# Description of the task:
Could you reproduce every entry as it stands, leaving the pictures behind?

# Record excerpts:
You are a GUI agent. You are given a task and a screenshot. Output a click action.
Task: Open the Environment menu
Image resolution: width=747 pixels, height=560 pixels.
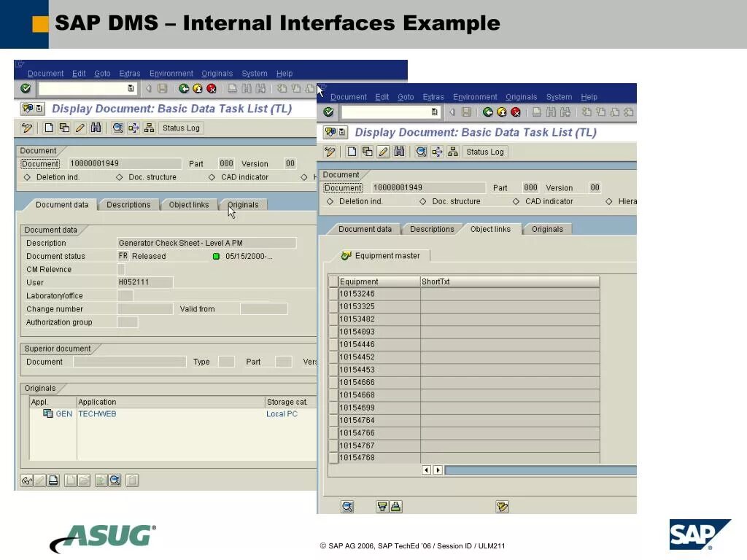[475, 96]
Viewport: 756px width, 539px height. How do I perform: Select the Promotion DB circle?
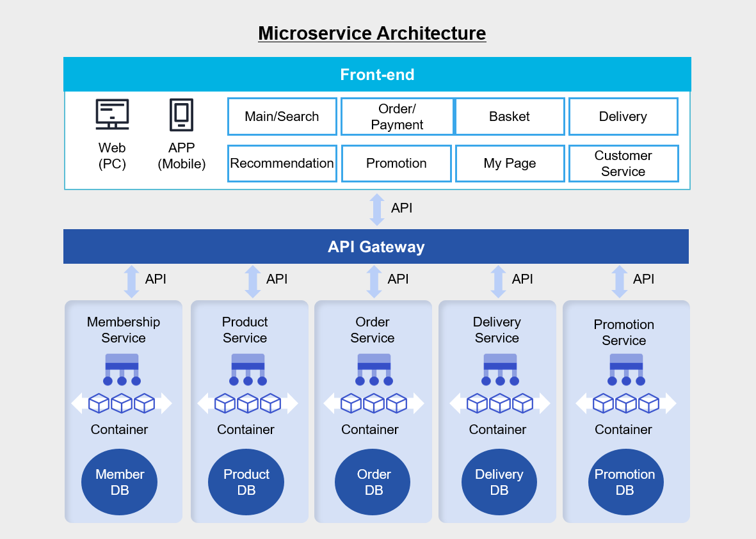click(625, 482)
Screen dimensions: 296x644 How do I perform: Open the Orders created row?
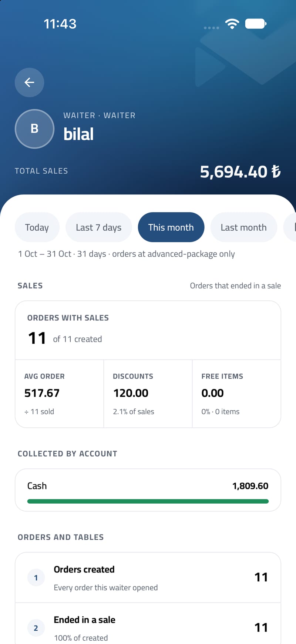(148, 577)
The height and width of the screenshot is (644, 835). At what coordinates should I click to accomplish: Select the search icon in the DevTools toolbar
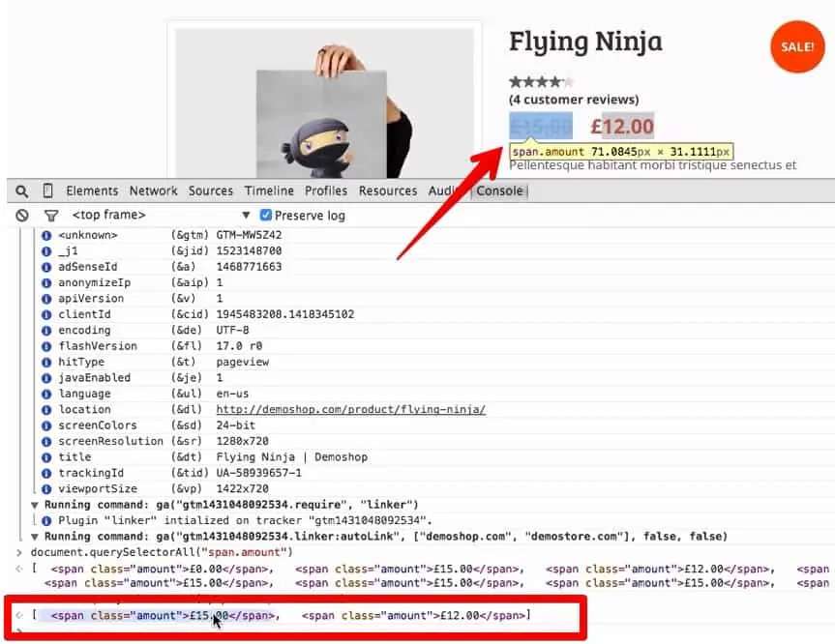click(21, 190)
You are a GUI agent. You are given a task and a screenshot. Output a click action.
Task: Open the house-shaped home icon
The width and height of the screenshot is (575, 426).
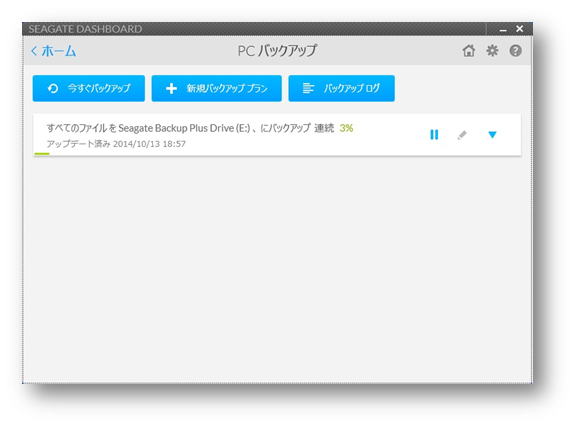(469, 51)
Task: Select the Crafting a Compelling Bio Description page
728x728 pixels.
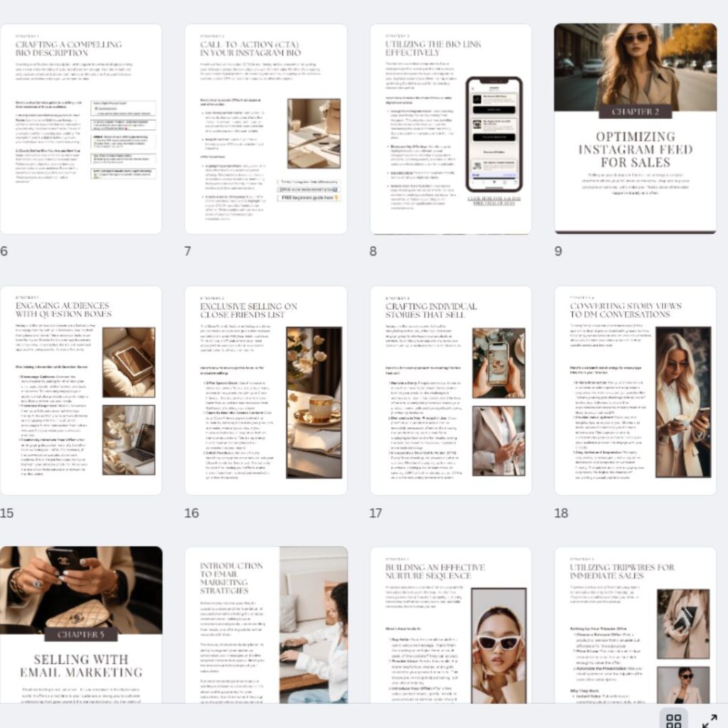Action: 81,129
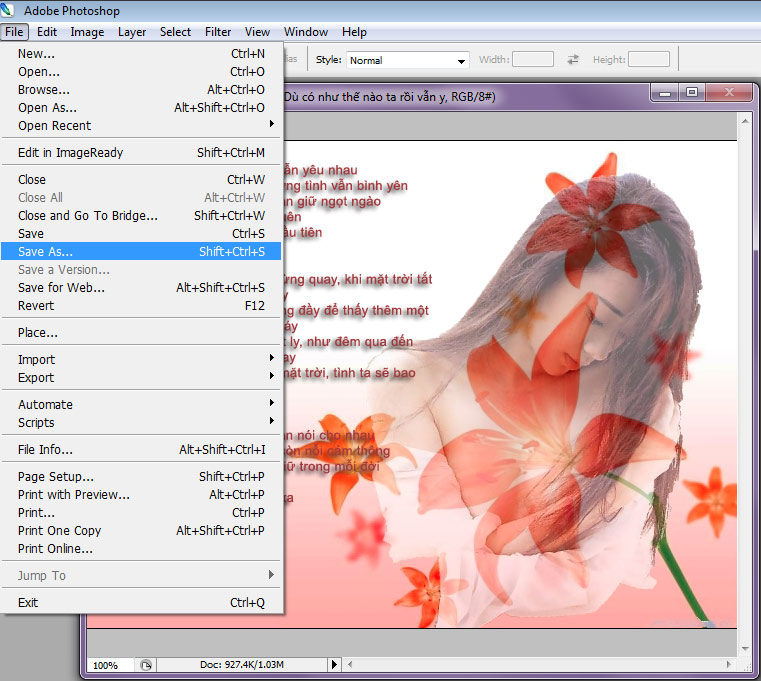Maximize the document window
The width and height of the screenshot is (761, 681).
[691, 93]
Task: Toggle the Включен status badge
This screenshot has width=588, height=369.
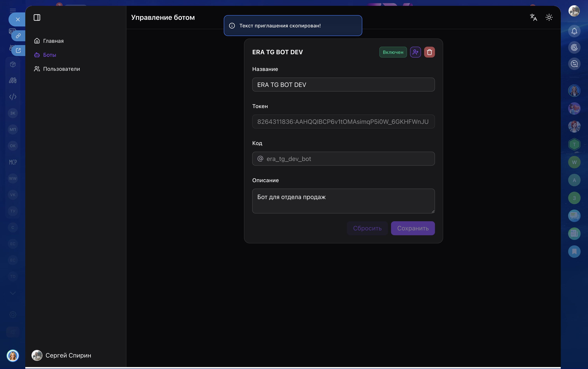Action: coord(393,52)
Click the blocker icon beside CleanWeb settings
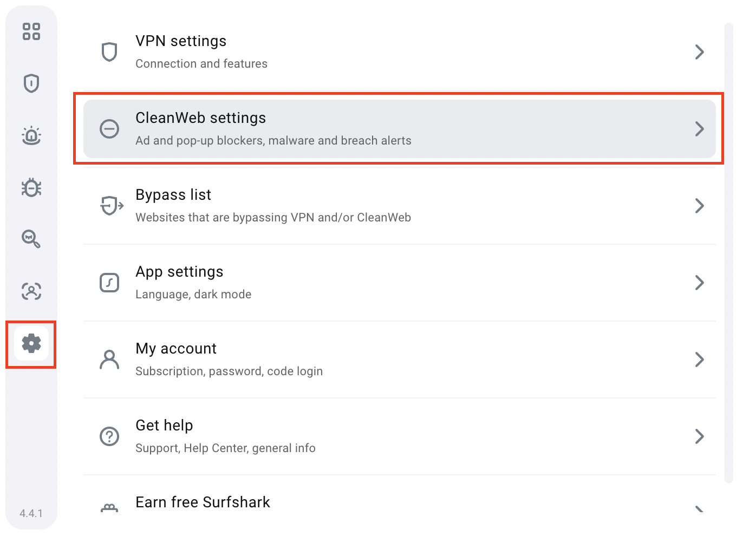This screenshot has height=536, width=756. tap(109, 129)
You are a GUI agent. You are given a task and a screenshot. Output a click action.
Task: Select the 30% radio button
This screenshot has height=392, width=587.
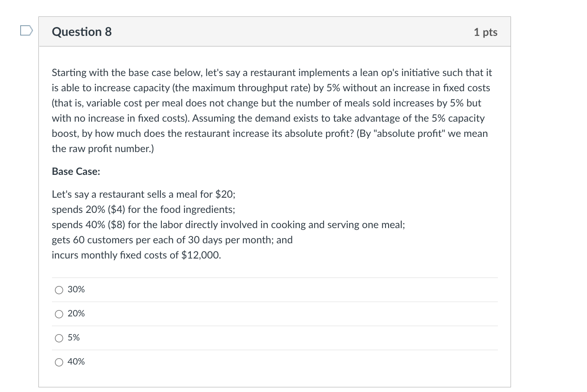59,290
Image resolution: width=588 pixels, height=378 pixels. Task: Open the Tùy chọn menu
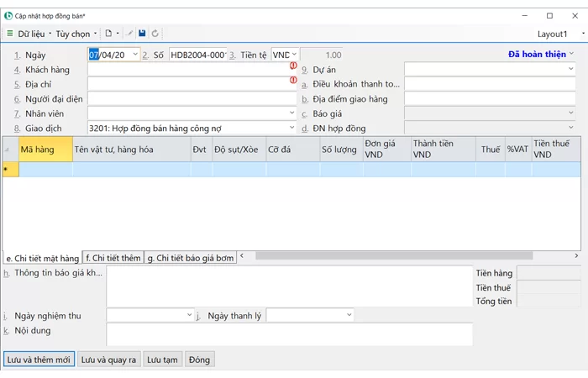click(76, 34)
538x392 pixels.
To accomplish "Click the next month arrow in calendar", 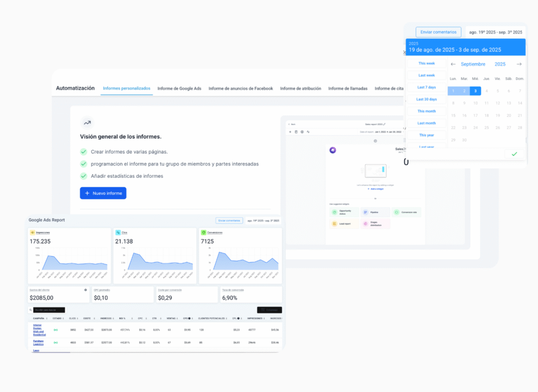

# Reply to the exercise:
You are a GUI agent. You are given a task and a screenshot. Output a click action.
Task: Open the Environment menu
Image resolution: width=747 pixels, height=560 pixels.
[475, 96]
Viewport: 756px width, 539px height. How do I perform: Select the Promotion DB circle?
click(625, 482)
Screen dimensions: 296x644 How do I perform: Open the Orders created row?
(148, 577)
The height and width of the screenshot is (644, 835). At what coordinates should I click to accomplish: Select the search icon in the DevTools toolbar
click(21, 190)
You are a GUI agent. You are given a task and a screenshot. Output a click action.
Task: Open the house-shaped home icon
The width and height of the screenshot is (575, 426).
(469, 51)
Task: Select the Crafting a Compelling Bio Description page
728x728 pixels.
Action: 81,129
Maximize the document window
The width and height of the screenshot is (761, 681).
[691, 93]
Task: Toggle the Включен status badge
This screenshot has width=588, height=369.
Action: coord(393,52)
Click the blocker icon beside CleanWeb settings
This screenshot has height=536, width=756. tap(109, 129)
You are a GUI agent. You are given a task and a screenshot. Output a click action.
Task: Select the 30% radio button
This screenshot has height=392, width=587.
59,290
Image resolution: width=588 pixels, height=378 pixels. Task: Open the Tùy chọn menu
click(76, 34)
538x392 pixels.
To accomplish "Click the next month arrow in calendar", 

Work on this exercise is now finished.